Types of mulch...
Leaves are the oldest form of mulch. Naturally when trees go dormant, they drop their leaves in order to conserve energy for the winter months. The leaves protect the soil around the tree from getting too cold. Most gardeners don't like the look of tree leaves because it looks unfinished and sloppy. A benefit though is that during the spring and summer, the leaves compost (break down) and put nutrients back into the soil. It's beautiful I tell ya!
Bark mulch is most commonly used in garden beds and around trees and shrubs. It can also be used next to walkways and in between stone pathways.

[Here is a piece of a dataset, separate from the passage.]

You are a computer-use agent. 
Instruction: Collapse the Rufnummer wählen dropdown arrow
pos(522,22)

Straw Mulch is most commonly used in vegetable gardens. Straw has a very tight knit nature so it blocks sunlight from hitting the soil and growing weeds. Straw also decomposes relatively slowly as opposed to newspaper shreddings and grass clippings.

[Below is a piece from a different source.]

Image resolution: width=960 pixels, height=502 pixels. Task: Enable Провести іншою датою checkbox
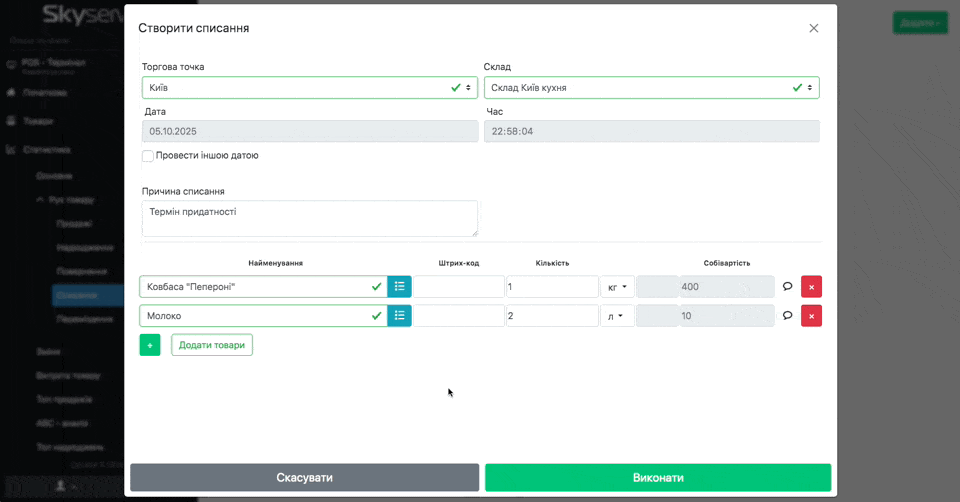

Grass Clippings mulch is most commonly seen on lawns. Many people bag their clippings and just throw them away. They're essentially throwing away money! Many lawnmowers have a "mulch" setting where the clippings get shot out the side of the mower and sit on the lawn. This process is known as "grasscycling." The clippings break down back into the lawn and provide nutrients while controlling moisture levels.

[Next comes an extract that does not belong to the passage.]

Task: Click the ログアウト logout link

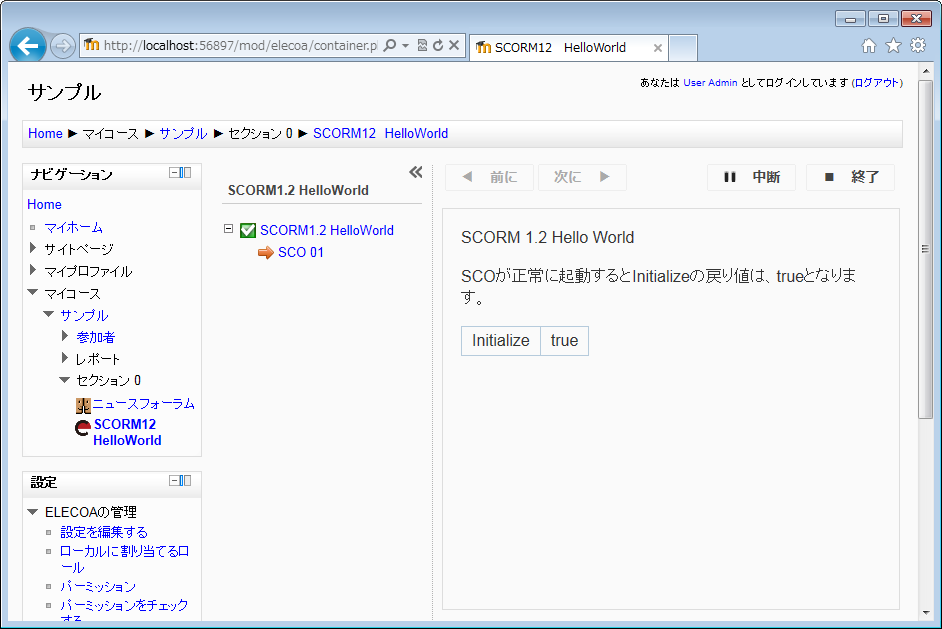Action: 876,83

Newspaper mulch has been becoming more and more popular. Newspaper shreddings absorb water very well and help regulate the moisture levels in soil. As of late, mulching with newspaper hasn't been widely accepted due to the idea of ink getting into the soil. Now-a-days "most" newspaper companies have been converting to organic based ink and dyes that are safely biodegradable part of their "green" initiatives.